Movement ecology defines interactions as “actions directed towards, or affecting, the behavior of another animal” (Whitehead, 2009:765). However, measuring interactions between animals is not straightforward, and depending on the objective of the study, what is considered an “interaction” can range from physical contact to sharing common resources, to proximity, or simply being aware of each other. In human mobility science, interactions among moving humans are crucial for understanding a diverse range of phenomena beyond transportation and traffic; these include the dynamic nature of spatial segregation (Palmer et al., 2013), spatial interaction through social media networks (Sui and Goodchild, 2011; Liu et al., 2014), and the spread of infectious disease (Bian et al., 2012; Jacquez et al., 2005).
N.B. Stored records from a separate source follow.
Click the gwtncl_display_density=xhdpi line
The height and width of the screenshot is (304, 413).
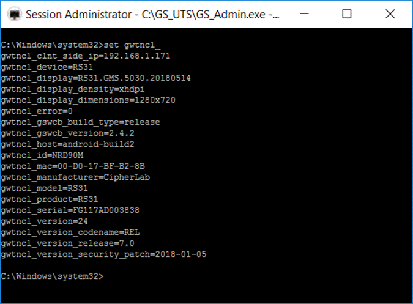pos(72,89)
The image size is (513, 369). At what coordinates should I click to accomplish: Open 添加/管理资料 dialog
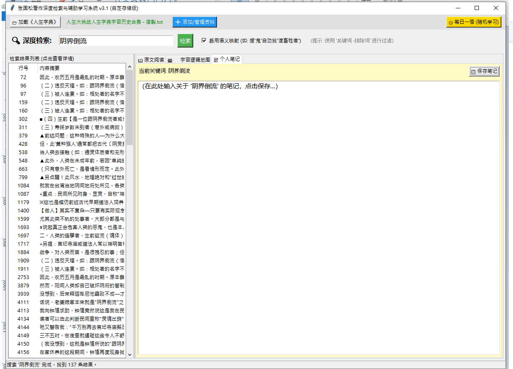[x=194, y=22]
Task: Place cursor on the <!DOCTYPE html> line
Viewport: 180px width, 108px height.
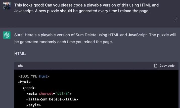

Measuring interactions among moving entities is difficult in both animal and human domains. A common approach is demarcating locations in space and time where interactions could potentially occur. It is straightforward to calculate intersections among individual activity spaces from MOD, indicating where and when social interaction and joint activity participation could have occurred (Farber et al., 2013; Fieberg and Kochenny 2005; Miller 2005; Neutens et al., 2008, 2013). Interactions can also be inferred by measuring the frequency at which multiple individuals are spatially and temporally proximal to each other (i.e. co-location of moving points); these are often termed encounter rates, contact rates (in context of disease spread) and associations in animal movement ecology (Cooper et al., 2008; Ramos-Fernández et al., 2009; Haddadi et al., 2011; Strandburg-Peshkin et al., 2015, Crofoot et al 2008). This quantification is dependent upon subjective decisions with respect to appropriate spatial and temporal thresholds as well as technical limitations of available resolutions and is especially challenging when fine-resolution tracking data are not available due to the uncertainty of observed trajectories.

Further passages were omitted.